◆ **What to do**: Every record must be retyped as it stands.

= Beginning of Section =

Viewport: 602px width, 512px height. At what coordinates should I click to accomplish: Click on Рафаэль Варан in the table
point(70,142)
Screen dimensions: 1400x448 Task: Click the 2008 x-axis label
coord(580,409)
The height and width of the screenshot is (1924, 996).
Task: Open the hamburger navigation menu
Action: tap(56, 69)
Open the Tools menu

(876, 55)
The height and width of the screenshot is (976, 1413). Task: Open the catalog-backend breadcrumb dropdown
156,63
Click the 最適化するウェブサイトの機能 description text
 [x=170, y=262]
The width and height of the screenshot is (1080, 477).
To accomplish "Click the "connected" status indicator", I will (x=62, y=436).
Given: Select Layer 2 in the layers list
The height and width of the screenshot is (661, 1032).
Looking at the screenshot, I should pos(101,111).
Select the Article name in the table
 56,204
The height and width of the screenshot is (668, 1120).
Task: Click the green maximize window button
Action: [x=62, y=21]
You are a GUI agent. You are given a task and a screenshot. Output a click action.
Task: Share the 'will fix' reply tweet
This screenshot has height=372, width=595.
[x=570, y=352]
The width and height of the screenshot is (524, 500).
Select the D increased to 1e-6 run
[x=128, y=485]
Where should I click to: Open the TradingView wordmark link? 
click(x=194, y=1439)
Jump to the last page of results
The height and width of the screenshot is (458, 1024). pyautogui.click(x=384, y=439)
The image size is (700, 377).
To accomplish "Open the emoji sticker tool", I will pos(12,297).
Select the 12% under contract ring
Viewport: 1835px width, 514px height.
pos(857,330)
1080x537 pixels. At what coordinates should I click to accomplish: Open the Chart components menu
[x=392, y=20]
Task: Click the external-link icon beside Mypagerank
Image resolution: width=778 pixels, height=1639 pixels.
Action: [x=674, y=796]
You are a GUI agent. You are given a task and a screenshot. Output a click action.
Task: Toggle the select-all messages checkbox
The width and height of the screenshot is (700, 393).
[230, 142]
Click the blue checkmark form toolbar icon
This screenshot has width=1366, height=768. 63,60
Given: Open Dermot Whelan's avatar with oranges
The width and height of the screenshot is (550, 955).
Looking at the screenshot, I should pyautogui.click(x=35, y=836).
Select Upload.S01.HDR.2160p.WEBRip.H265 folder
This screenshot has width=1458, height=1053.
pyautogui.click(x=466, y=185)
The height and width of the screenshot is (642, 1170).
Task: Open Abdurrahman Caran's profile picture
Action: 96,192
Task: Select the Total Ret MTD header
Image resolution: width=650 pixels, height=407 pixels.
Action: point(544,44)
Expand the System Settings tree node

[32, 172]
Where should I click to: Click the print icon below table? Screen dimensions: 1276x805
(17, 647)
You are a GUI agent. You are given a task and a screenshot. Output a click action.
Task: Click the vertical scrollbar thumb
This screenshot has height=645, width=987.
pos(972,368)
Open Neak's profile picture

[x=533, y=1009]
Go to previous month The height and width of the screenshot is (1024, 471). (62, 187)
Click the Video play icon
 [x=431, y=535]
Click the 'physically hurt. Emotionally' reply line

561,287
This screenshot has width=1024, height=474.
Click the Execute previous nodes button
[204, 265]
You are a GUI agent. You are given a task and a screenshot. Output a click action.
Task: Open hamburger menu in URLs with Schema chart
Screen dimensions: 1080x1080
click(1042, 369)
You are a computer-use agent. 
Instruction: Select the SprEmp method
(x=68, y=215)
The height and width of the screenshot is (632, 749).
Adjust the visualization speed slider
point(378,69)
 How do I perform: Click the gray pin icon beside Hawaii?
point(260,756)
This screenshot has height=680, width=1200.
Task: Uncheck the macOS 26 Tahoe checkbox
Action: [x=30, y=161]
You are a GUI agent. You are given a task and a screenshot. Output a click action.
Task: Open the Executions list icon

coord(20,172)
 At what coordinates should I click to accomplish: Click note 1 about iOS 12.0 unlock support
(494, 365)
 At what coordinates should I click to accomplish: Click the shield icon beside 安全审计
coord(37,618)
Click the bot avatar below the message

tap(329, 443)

= End of Section =

◆ **Answer space**:
Viewport: 602px width, 512px height. At what coordinates should I click to accomplish: Click on Рафаэль Варан in the table
point(70,142)
Screen dimensions: 1400x448 Task: Click the 2008 x-axis label
coord(580,409)
The height and width of the screenshot is (1924, 996).
Task: Open the hamburger navigation menu
Action: tap(56, 69)
Open the Tools menu

(876, 55)
The height and width of the screenshot is (976, 1413). Task: Open the catalog-backend breadcrumb dropdown
156,63
Click the 最適化するウェブサイトの機能 description text
 [x=170, y=262]
The width and height of the screenshot is (1080, 477).
To accomplish "Click the "connected" status indicator", I will (x=62, y=436).
Given: Select Layer 2 in the layers list
The height and width of the screenshot is (661, 1032).
Looking at the screenshot, I should pos(101,111).
Select the Article name in the table
 56,204
The height and width of the screenshot is (668, 1120).
Task: Click the green maximize window button
Action: [x=62, y=21]
You are a GUI agent. You are given a task and a screenshot. Output a click action.
Task: Share the 'will fix' reply tweet
This screenshot has height=372, width=595.
[x=570, y=352]
The width and height of the screenshot is (524, 500).
Select the D increased to 1e-6 run
[x=128, y=485]
Where should I click to: Open the TradingView wordmark link? 
click(x=194, y=1439)
Jump to the last page of results
The height and width of the screenshot is (458, 1024). pyautogui.click(x=384, y=439)
The image size is (700, 377).
To accomplish "Open the emoji sticker tool", I will pos(12,297).
Select the 12% under contract ring
Viewport: 1835px width, 514px height.
pos(857,330)
1080x537 pixels. At what coordinates should I click to accomplish: Open the Chart components menu
[x=392, y=20]
Task: Click the external-link icon beside Mypagerank
Image resolution: width=778 pixels, height=1639 pixels.
Action: [x=674, y=796]
You are a GUI agent. You are given a task and a screenshot. Output a click action.
Task: Toggle the select-all messages checkbox
The width and height of the screenshot is (700, 393).
[230, 142]
Click the blue checkmark form toolbar icon
This screenshot has width=1366, height=768. 63,60
Given: Open Dermot Whelan's avatar with oranges
The width and height of the screenshot is (550, 955).
Looking at the screenshot, I should pyautogui.click(x=35, y=836).
Select Upload.S01.HDR.2160p.WEBRip.H265 folder
This screenshot has width=1458, height=1053.
pyautogui.click(x=466, y=185)
The height and width of the screenshot is (642, 1170).
Task: Open Abdurrahman Caran's profile picture
Action: 96,192
Task: Select the Total Ret MTD header
Image resolution: width=650 pixels, height=407 pixels.
Action: point(544,44)
Expand the System Settings tree node

[32, 172]
Where should I click to: Click the print icon below table? Screen dimensions: 1276x805
(17, 647)
You are a GUI agent. You are given a task and a screenshot. Output a click action.
Task: Click the vertical scrollbar thumb
This screenshot has height=645, width=987.
pos(972,368)
Open Neak's profile picture

[x=533, y=1009]
Go to previous month The height and width of the screenshot is (1024, 471). (62, 187)
Click the Video play icon
 [x=431, y=535]
Click the 'physically hurt. Emotionally' reply line

561,287
This screenshot has width=1024, height=474.
Click the Execute previous nodes button
[204, 265]
You are a GUI agent. You are given a task and a screenshot. Output a click action.
Task: Open hamburger menu in URLs with Schema chart
Screen dimensions: 1080x1080
click(1042, 369)
You are a computer-use agent. 
Instruction: Select the SprEmp method
(x=68, y=215)
The height and width of the screenshot is (632, 749).
Adjust the visualization speed slider
point(378,69)
 How do I perform: Click the gray pin icon beside Hawaii?
point(260,756)
This screenshot has height=680, width=1200.
Task: Uncheck the macOS 26 Tahoe checkbox
Action: [x=30, y=161]
You are a GUI agent. You are given a task and a screenshot. Output a click action.
Task: Open the Executions list icon

coord(20,172)
 At what coordinates should I click to accomplish: Click note 1 about iOS 12.0 unlock support
(494, 365)
 At what coordinates should I click to accomplish: Click the shield icon beside 安全审计
coord(37,618)
Click the bot avatar below the message

tap(329, 443)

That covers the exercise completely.